Reproduce verbatim every line of text in the data below, omitting the pictures from your answer.
ENTRIES SHOWN start
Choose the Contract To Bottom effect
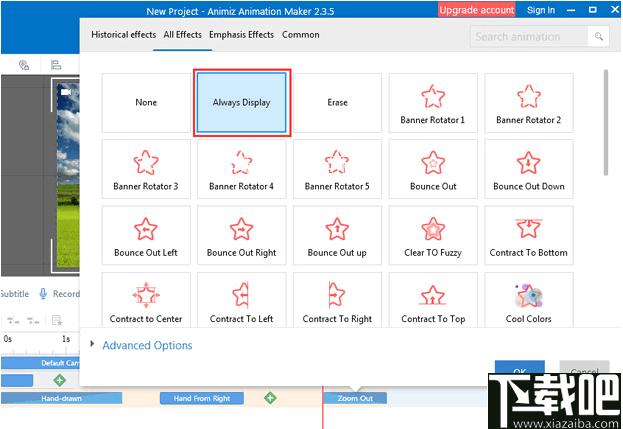The height and width of the screenshot is (429, 623). coord(528,236)
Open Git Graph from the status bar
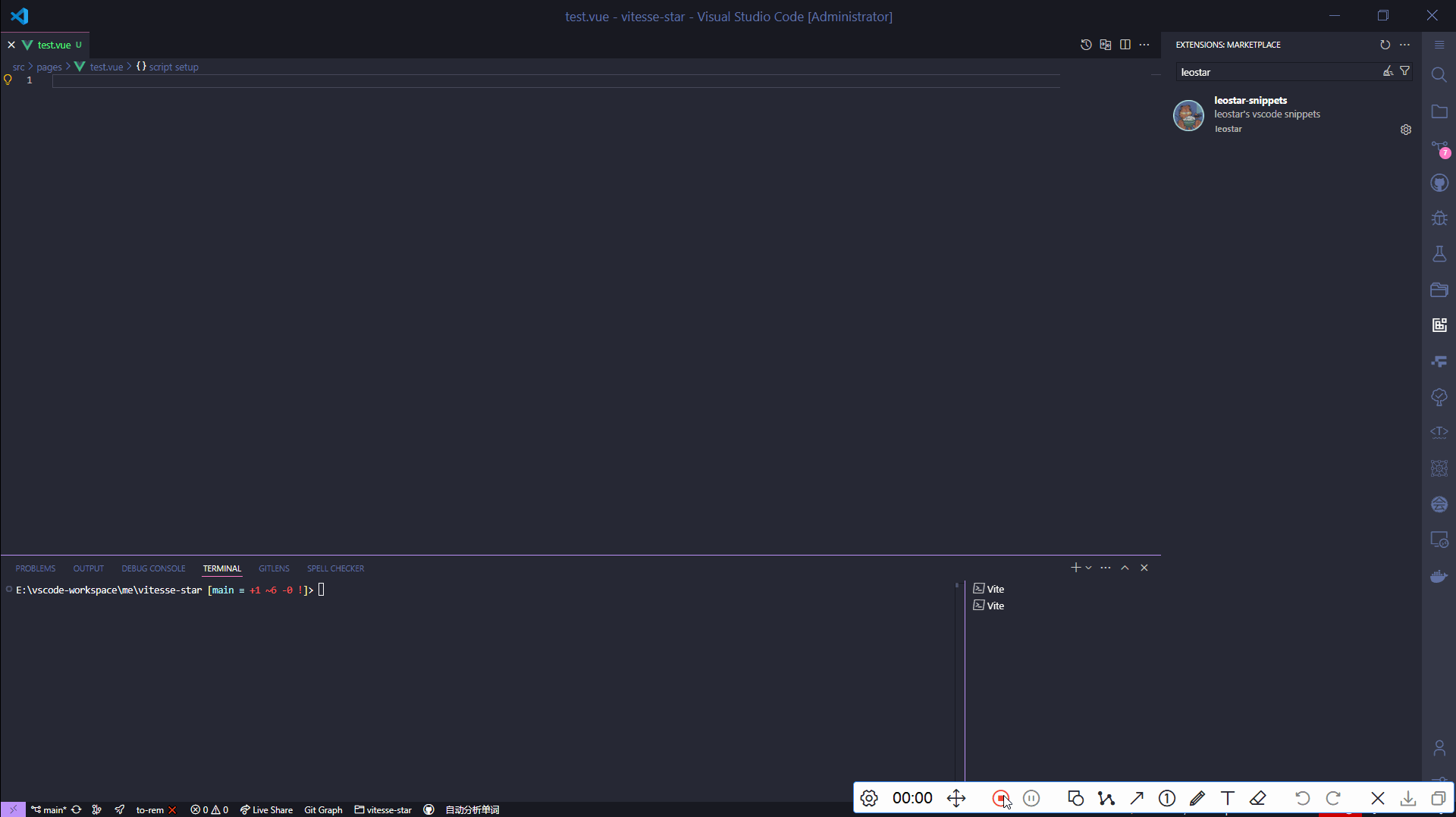1456x817 pixels. point(323,809)
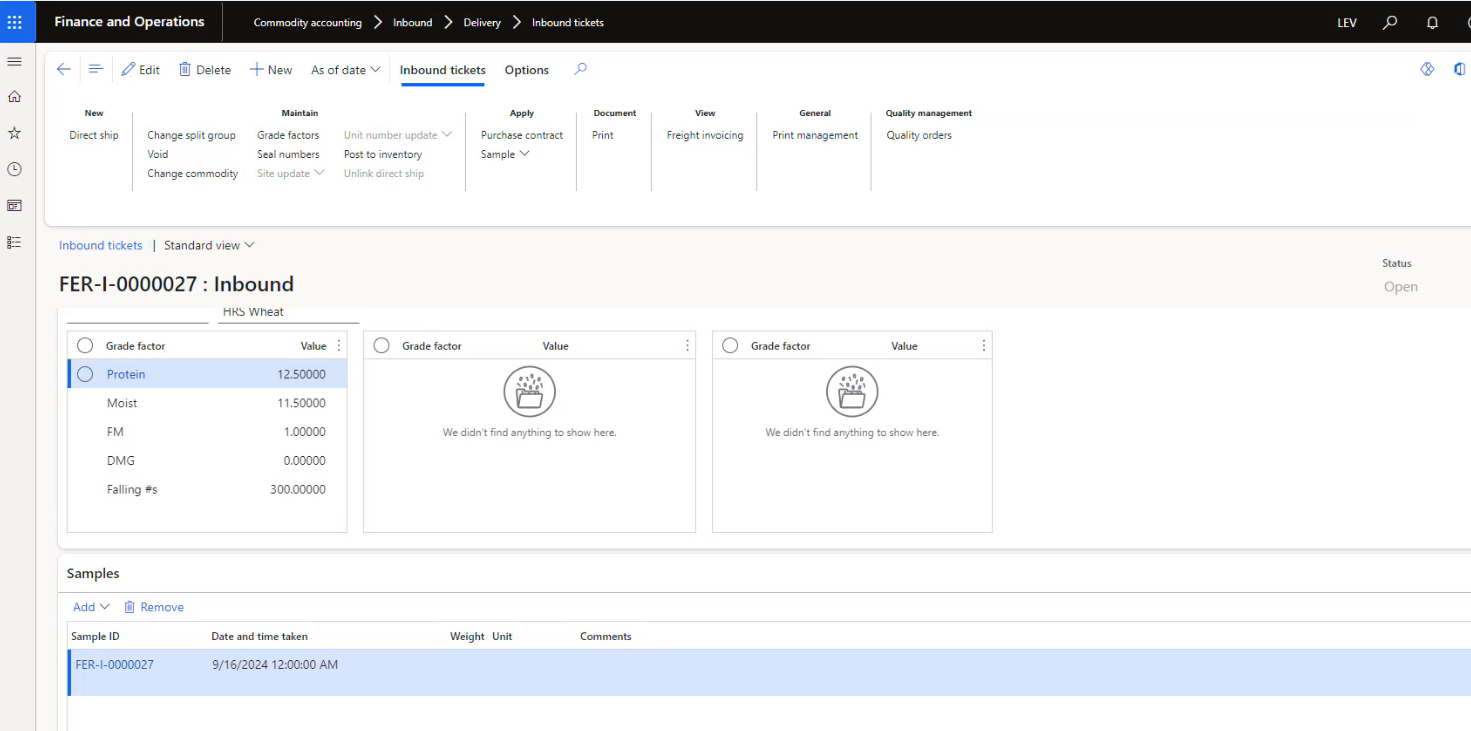Open the app launcher waffle icon

[x=14, y=22]
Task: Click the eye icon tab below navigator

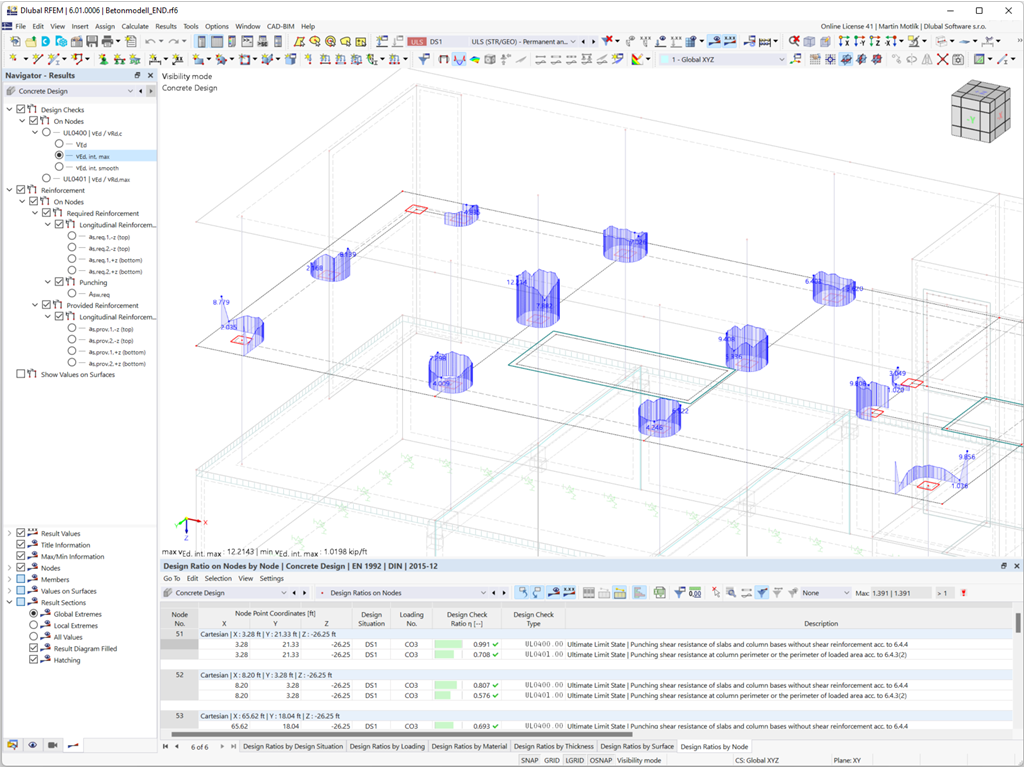Action: coord(32,745)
ENTRIES SHOWN end
> RESPONSE FOR THIS EXERCISE
Choose the Contract To Bottom effect
The height and width of the screenshot is (429, 623). coord(528,236)
Open Git Graph from the status bar
1456x817 pixels. point(323,809)
Open the app launcher waffle icon

[x=14, y=22]
Task: Click the eye icon tab below navigator

Action: coord(32,745)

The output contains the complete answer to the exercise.